*** DATASET EXCERPTS ***
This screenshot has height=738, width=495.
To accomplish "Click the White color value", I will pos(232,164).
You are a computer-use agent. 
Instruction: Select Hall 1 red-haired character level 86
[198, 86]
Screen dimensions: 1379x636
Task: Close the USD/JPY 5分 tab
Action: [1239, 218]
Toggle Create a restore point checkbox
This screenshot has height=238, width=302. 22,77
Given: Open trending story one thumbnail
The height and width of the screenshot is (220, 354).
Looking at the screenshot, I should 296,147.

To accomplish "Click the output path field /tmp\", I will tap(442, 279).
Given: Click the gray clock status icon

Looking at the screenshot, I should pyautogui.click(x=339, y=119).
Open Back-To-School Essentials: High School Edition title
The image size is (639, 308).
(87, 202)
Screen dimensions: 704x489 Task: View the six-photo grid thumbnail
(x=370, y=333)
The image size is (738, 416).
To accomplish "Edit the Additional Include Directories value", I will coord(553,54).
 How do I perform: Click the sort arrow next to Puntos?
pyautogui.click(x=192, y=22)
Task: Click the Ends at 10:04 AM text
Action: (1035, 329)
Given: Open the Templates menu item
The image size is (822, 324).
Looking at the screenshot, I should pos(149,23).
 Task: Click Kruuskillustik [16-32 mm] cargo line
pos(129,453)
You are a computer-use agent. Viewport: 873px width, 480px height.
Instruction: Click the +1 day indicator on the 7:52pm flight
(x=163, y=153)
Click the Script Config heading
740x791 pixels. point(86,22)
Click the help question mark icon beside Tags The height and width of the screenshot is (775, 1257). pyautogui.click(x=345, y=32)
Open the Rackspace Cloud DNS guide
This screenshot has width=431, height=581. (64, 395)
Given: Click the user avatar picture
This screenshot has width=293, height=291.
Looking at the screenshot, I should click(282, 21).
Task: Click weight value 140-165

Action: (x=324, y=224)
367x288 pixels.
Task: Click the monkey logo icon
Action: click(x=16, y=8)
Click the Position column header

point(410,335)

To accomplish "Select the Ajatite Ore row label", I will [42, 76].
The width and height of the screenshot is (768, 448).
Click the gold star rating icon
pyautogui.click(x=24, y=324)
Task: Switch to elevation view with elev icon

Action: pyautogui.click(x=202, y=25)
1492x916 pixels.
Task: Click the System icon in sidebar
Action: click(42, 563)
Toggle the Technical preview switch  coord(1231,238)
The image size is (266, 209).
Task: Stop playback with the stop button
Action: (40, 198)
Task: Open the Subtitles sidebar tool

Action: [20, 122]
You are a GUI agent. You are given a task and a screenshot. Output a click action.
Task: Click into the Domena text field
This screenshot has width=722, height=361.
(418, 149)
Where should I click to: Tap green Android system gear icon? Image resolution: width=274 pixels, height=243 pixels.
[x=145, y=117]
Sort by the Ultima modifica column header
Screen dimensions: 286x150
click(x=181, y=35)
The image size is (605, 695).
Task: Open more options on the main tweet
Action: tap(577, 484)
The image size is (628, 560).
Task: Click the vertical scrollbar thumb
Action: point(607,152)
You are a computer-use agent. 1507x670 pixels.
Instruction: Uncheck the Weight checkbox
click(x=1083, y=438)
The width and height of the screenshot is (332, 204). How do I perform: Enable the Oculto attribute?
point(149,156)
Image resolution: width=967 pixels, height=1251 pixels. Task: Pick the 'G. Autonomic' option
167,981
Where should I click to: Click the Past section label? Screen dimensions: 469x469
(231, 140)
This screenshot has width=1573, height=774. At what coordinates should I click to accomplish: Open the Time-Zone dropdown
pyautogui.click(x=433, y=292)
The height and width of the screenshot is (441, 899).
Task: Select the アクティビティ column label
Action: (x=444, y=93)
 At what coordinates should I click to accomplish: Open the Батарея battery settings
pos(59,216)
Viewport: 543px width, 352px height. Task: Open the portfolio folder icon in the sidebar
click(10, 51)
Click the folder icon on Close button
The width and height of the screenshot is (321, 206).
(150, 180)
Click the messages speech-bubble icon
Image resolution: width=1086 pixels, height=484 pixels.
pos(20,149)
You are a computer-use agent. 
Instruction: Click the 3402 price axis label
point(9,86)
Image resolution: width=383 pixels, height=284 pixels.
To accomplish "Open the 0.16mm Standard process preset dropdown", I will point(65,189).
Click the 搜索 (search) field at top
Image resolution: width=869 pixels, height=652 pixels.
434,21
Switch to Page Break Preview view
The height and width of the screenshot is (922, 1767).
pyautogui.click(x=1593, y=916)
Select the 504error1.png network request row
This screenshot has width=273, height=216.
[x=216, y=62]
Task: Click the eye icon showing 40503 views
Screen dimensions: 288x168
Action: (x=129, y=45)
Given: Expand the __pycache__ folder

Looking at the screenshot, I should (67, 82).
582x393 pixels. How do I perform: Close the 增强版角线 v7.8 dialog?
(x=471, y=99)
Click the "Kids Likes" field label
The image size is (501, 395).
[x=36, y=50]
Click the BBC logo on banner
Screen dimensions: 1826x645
*** End of DATASET EXCERPTS ***
Above are the records; copy each line from them that includes the string "field".

» **SOLUTION**:
To accomplish "Click the output path field /tmp\", I will tap(442, 279).
Task: Click into the Domena text field
Click the 搜索 (search) field at top
Click the "Kids Likes" field label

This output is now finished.